“Medical Marijuana: Is the Cart Before the Horse?” This is the contention of Dr. Deepak Cyril D’Souza, a professor of psychiatry with the Yale School of Medicine and a member of the Board of Physicians for the Connecticut Medical Marijuana Program. In an article published in the June 23/30 edition of the Journal of the American Medical Association, (JAMA) D’Souza asserts that cannabis is being approved for conditions without enough scientific evidence that it is therapeutic.
The issue of JAMA features two other studies on medical cannabis which both reached the conclusion that it is being prescribed for several disorders for which scientific evidence is poor or lacking. Cited as an example is the low evidence that marijuana helps prevent nausea and vomiting during chemotherapy, which are approved conditions in Connecticut.
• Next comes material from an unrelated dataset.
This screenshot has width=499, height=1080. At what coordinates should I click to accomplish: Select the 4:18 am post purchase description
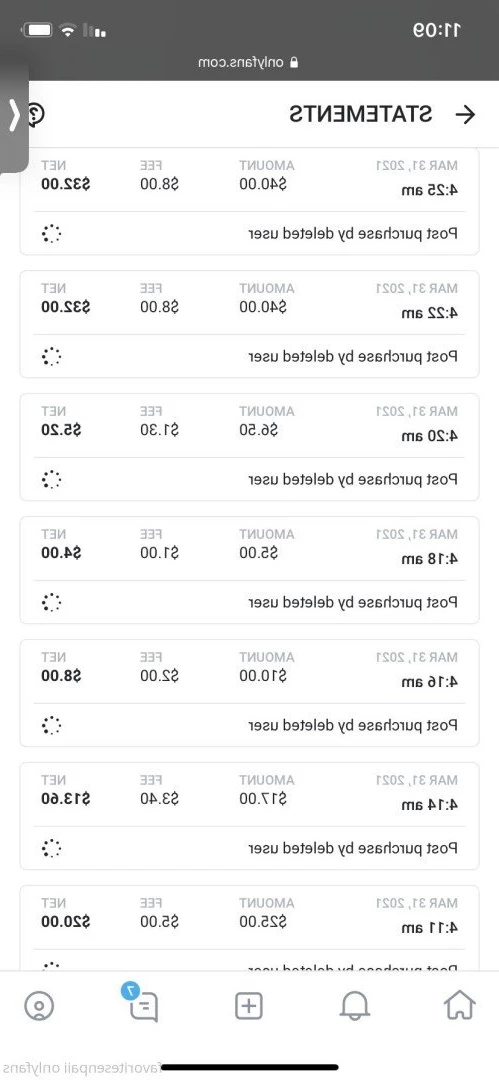pyautogui.click(x=353, y=603)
The State Department of Consumer Protection which oversees the program, allows patients to register for a medical marijuana certificate for any one of the 11 conditions in the original legislation, which includes post-traumatic stress disorder, epilepsy, cancer, glaucoma, Parkinson’s disease and Crohn’s disease, among others. Additions to the list may be proposed by petition, which the department’s four-member Board of Physicians hears, discusses and votes on.
In an interview, D’Souza said, “I think we’ve kind of jumped the gun or put the cart before the horse in terms of approving these conditions without the necessary evidence.” He pointed out that the Board of Physicians was formed after the medical marijuana law was approved in 2012, including its list of 11 cannabis-treatable disorders and the Board could not overturn any condition that has been previously approved by the legislature.
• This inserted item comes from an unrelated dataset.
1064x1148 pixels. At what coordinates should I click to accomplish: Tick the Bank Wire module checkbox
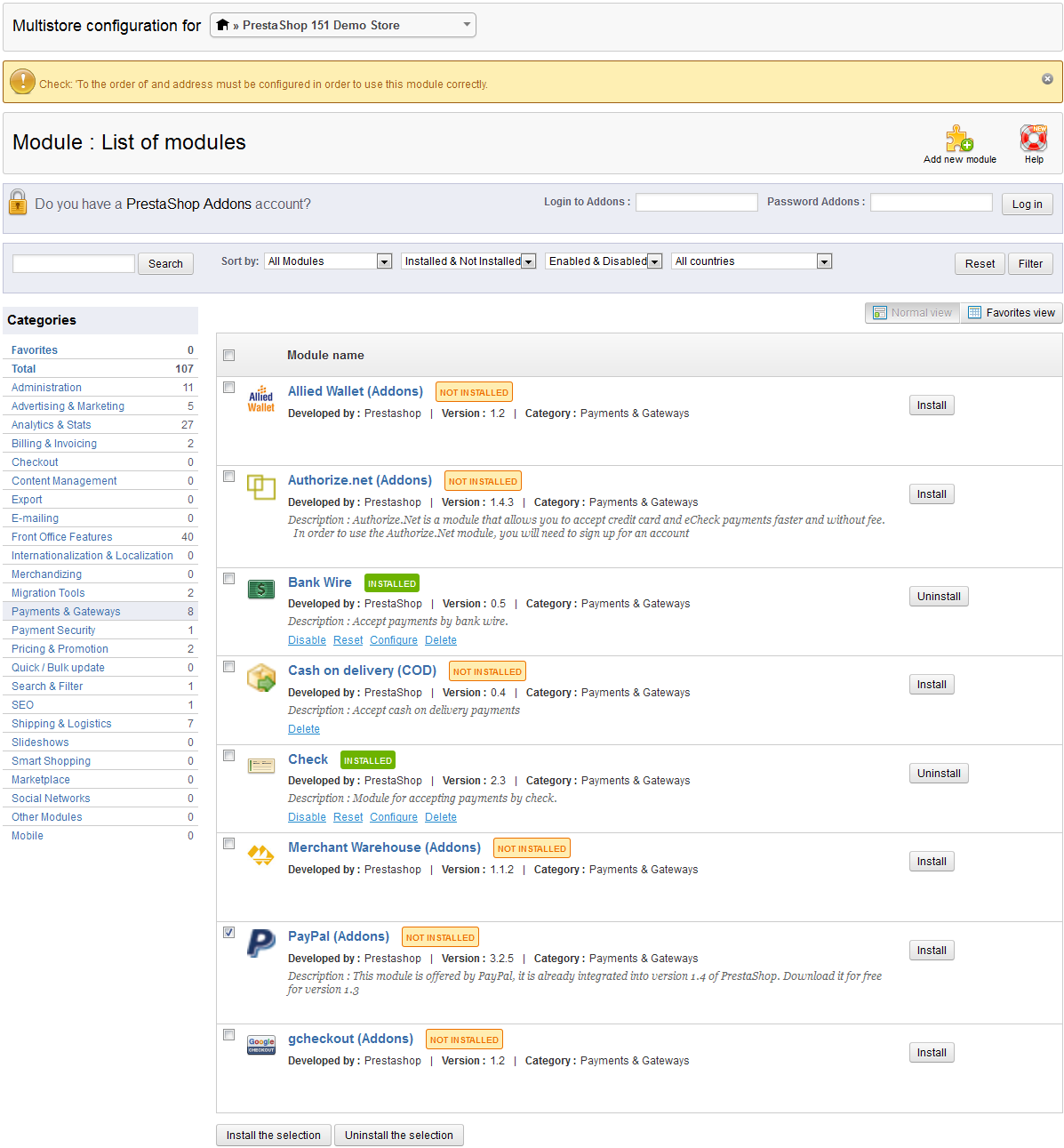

Pearlson, another board member and a professor of psychiatry and neurobiology at the Yale School of Medicine, said the medical marijuana research is poor because it is listed as a Schedule 1 drug by the federal government, meaning it has a high potential of abuse and has no accepted medical use. A bill introduced by three U.S. senators, Cory Booker, D-New Jersey, Kirsten Gillibrand, D-New York, and Rand Paul, R-Kentucky, would remove the federal prohibition on medical marijuana in states that have legalized it and reclassify cannabis as a Schedule 2 drug.
Pearlson said whether he approves using medical cannabis depends on the disorder. “If there’s some evidence that suggests that medical cannabis may be helpful, then I’m more inclined to vote for it,” he said.